--- Start Selection ---

As far as solar-related policy is concerned, a state’s renewable portfolio standard (RPS) is easily the most important because it will often affect everything else! These rules determine how much of a state’s electricity should be produced from renewable sources and usually include milestones or other specifics that help utilities and residents understand how willing the government is to go solar.

Having goals mandated by law is important because if they are left to their own devices, utilities are often not in any hurry to adopt solar. They are already enjoying hefty profits and cheap production costs with fossil fuels. If they keep chugging along with their current fuel sources, however, we are increasingly damaging the environment.

Deadlines on renewable production mean that they will be forced to invest in their own infrastructure and provide incentives to residents to help share some of the burdens.

In the case of Montana, they started off on the right foot with their first RPS back in 2005, by mandating that 15 percent of their total energy should come from renewable energy by the year 2015. The problem is that 2015 has come and gone, and with it went further motivation for cities and utilities to offer extra incentives to their residents. We would love to see an update on this goal that includes some room to grow!

More: Renewable Portfolio Standard (RPS)

Electricity Prices

The prices that you’re currently paying for electricity play a considerable role in determining just how much money you’ll save over the life of your solar installation. Any power that you produce yourself costs you nothing (beyond the initial installation cost) and in Montana, the average utility rate is currently about $0.11 per kWh (August 2017). Compared to the national average of $.13 per kWh, those prices are actually pretty low.

Low electricity prices aren’t necessarily a bad thing, but it does mean that you won’t be able to save as much money with Montana solar as you might in another state. As we mentioned above, however, you’ll still be able to make a decent profit despite those low rates. And as we mentioned before, Montana utilities are increasing rates around 3.2% each year, higher than the national average of 2.6%, leading to even more savings!

Net Metering

You are probably wondering how the transfer of power will work between your solar panels and the utility’s grid. If you remember the fact that power can flow both into the grid and out of the grid, you’ll quickly realize that your system will probably produce more energy than necessary around noon and none at other times (at night).

--- End Selection ---
--- Start Data ---

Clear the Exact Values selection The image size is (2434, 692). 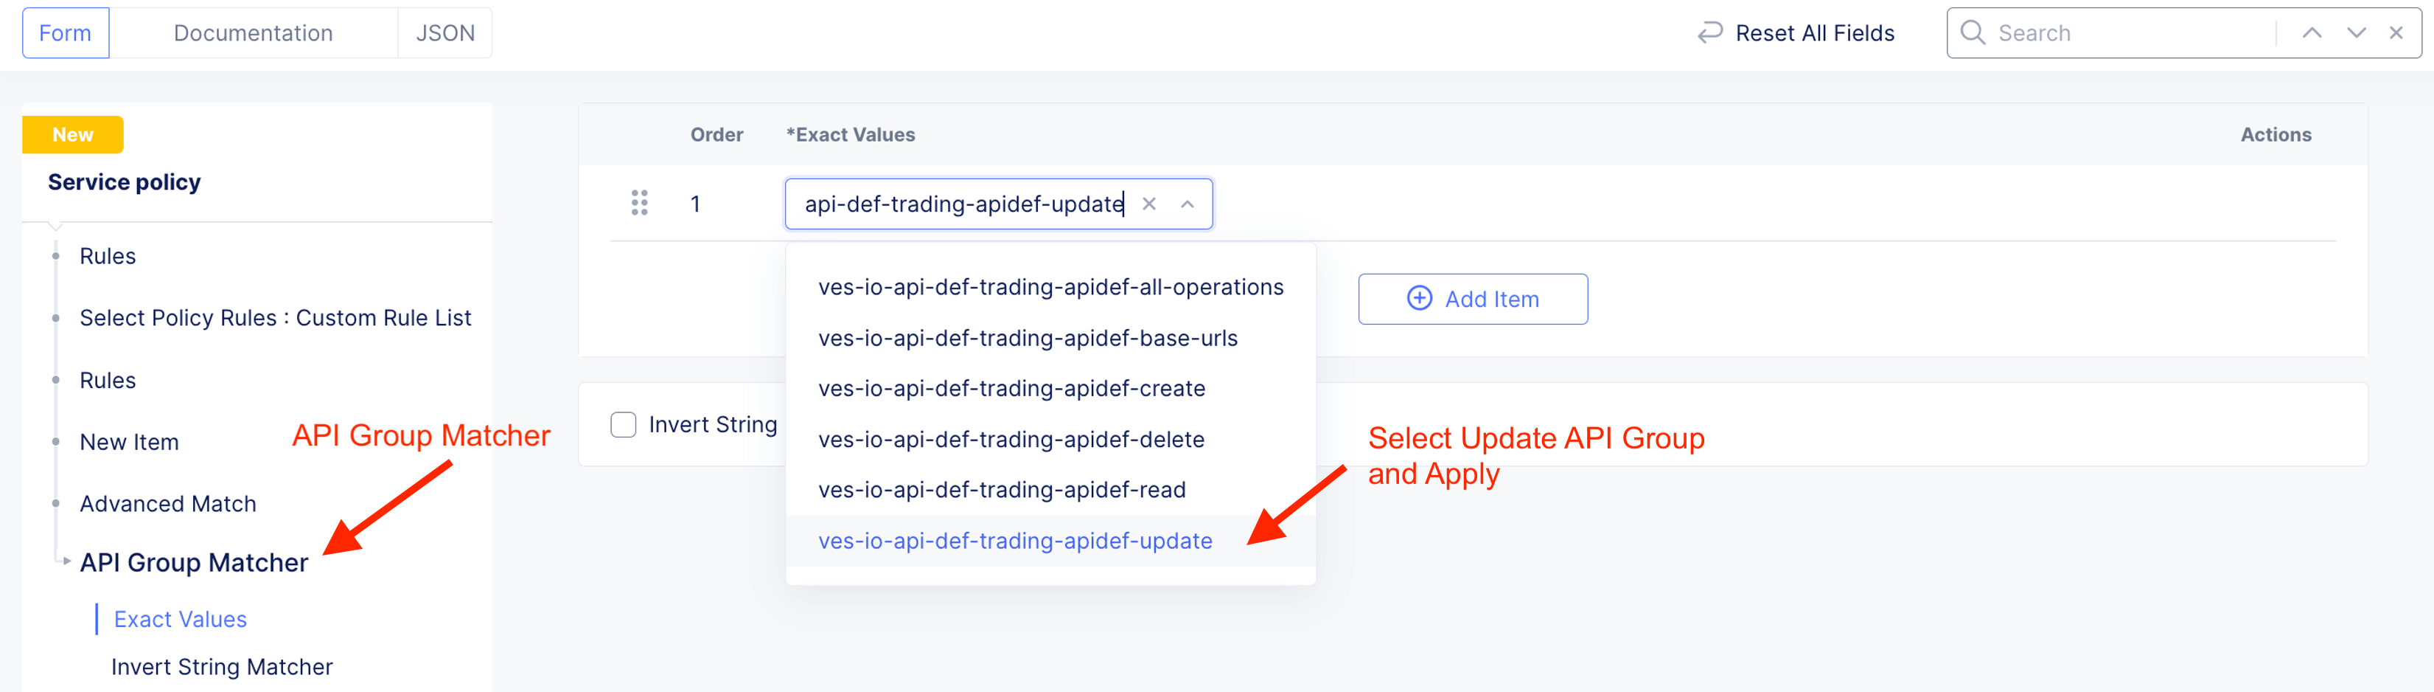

--- End Data ---

◆ **Task A**
In the passage on Montana solar policy, copy word for word the part that opens with the words containing "More: Renewable Portfolio" and closes with "actually pretty low.".
◆ **Task B**
According to the passage on Montana solar policy, what share of total energy did Montana's first RPS require to come from renewable sources, and by what year?

◆ **Problem solution A**
More: Renewable Portfolio Standard (RPS)

Electricity Prices

The prices that you’re currently paying for electricity play a considerable role in determining just how much money you’ll save over the life of your solar installation. Any power that you produce yourself costs you nothing (beyond the initial installation cost) and in Montana, the average utility rate is currently about $0.11 per kWh (August 2017). Compared to the national average of $.13 per kWh, those prices are actually pretty low.

◆ **Problem solution B**
15 percent by 2015.